Ripubblichiamo un articolo del 2004 che riteniamo di incredibile attualità nell’attuale contesto economico.

di Lanfranco Caminiti (10 Luglio 2004)

In un libro da poco pubblicato, l’economista Benjamin Cohen [University of California, Santa Barbara] si interroga sul «futuro del numero delle monete». Esiste una tesi «riduzionista» in merito: essa considera inevitabile la riduzione del numero delle monete, per la quale giocherebbero le economie di scala e l’erosione della sovranità nazionale connessa alla liberalizzazione della finanza. L’introduzione dell’euro, con la costruzione di un’area politico-monetaria enorme nonostante la «frammentazione» nazionalistica, ne sarebbe un vistoso esempio. Ma Cohen non è d’accordo: è vero che dal punto di vista della «domanda» [cioè, di chi la usa] si va verso una riduzione del numero delle monete, ma è altrettanto vero che chi la «offre», cioè gli Stati, sono interessati a avere una propria moneta, per la possibilità di una propria politica valutaria e monetaria. Come per le lingue ci saranno poche «lingue che contano», così per la moneta ci saranno poche «monete che contano» [dollaro, yen, euro], ma non mancheranno mille lingue e mille monete. [Benjamin Cohen, The Future of Money, Princeton University Press, 2004 – Fabrizio Galimberti, «Il Sole-24 Ore», 4 luglio 2004].

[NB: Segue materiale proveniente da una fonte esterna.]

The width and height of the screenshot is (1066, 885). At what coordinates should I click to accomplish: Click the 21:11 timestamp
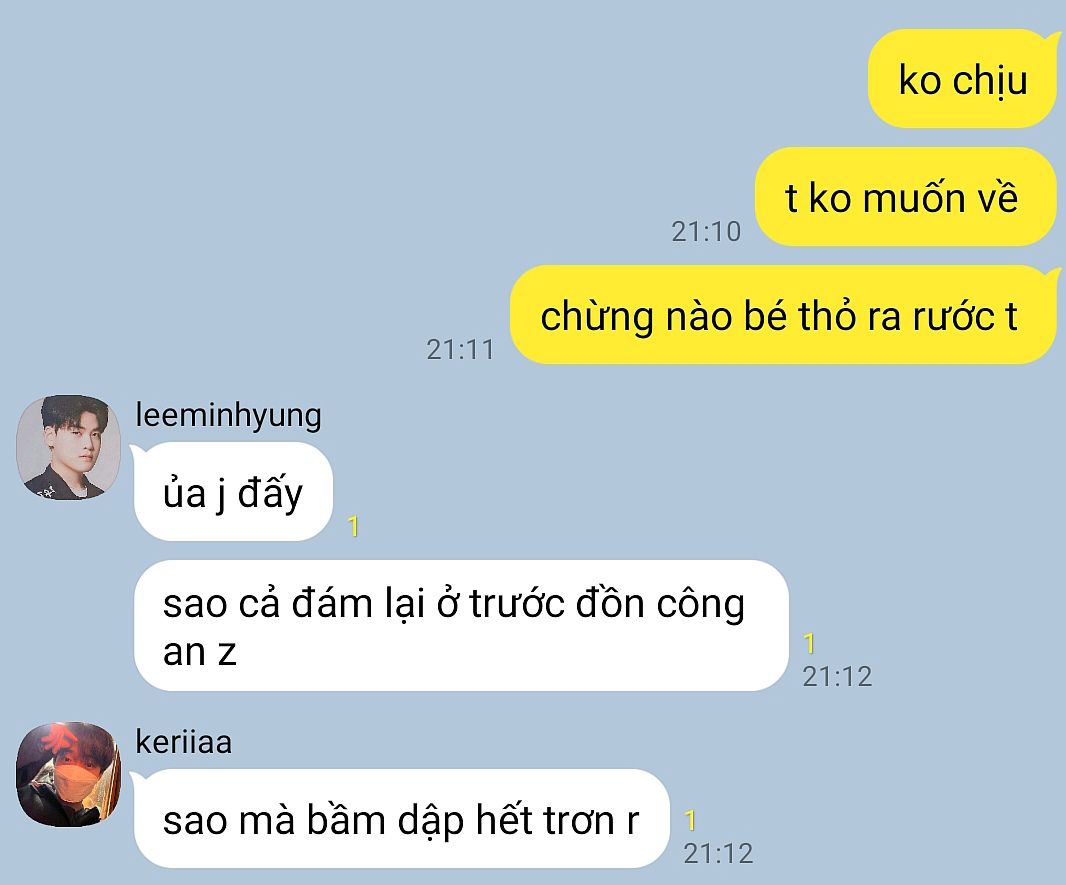(460, 350)
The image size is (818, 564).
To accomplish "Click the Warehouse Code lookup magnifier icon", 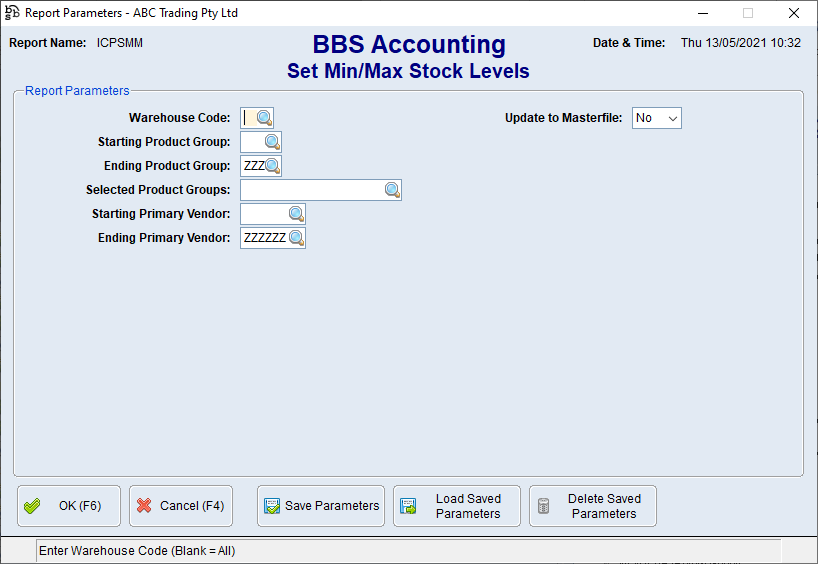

Lo scenario prefigurato da Cohen, della inestinguibile pluralità di monete nazionali e territoriali dentro una tendenza globale a pochi riferimenti monetari «forti», sembra quello di una moltiplicazione di regimi a doppia moneta. In ciascun territorio, alla moneta nazionale si affiancherebbe una moneta transnazionale di riferimento. Un regime, per fare un esempio semplice anche se non esatto, simile a quello vissuto in Italia durante e fino all’introduzione dell’euro come moneta unica con la contemporanea circolazione della lira. Dal 1° gennaio 1999 l’euro era la valuta legale dei Paesi aderenti all’Unione monetaria europea e sostituiva le singole valute nazionali secondo i tassi irrevocabili di conversione fissati dalle istituzioni comunitarie. Fino al 31 dicembre 2001 fu previsto un periodo transitorio durante il quale le singole valute nazionali restavano in vigore. Durante il periodo transitorio, l’euro poteva essere utilizzato solo come moneta scritturale, non essendo ammessa circolazione di monete e banconote. Al termine del periodo transitorio, le singole valute nazionali cessarono di avere corso legale, salva la possibilità, fino al 28 febbraio 2002 per la lira, di continuare ad utilizzare le monete e le banconote in circolazione (periodo di doppia circolazione). In realtà, a me sembra che un regime di doppia moneta sia quello a cui siamo già sottoposti tutti, non certo nel senso della circolazione ma in quello del valore, e dei prezzi. La invisibilità della presenza di una doppia circolazione non indebolisce certo il suo carattere operativo e cogente.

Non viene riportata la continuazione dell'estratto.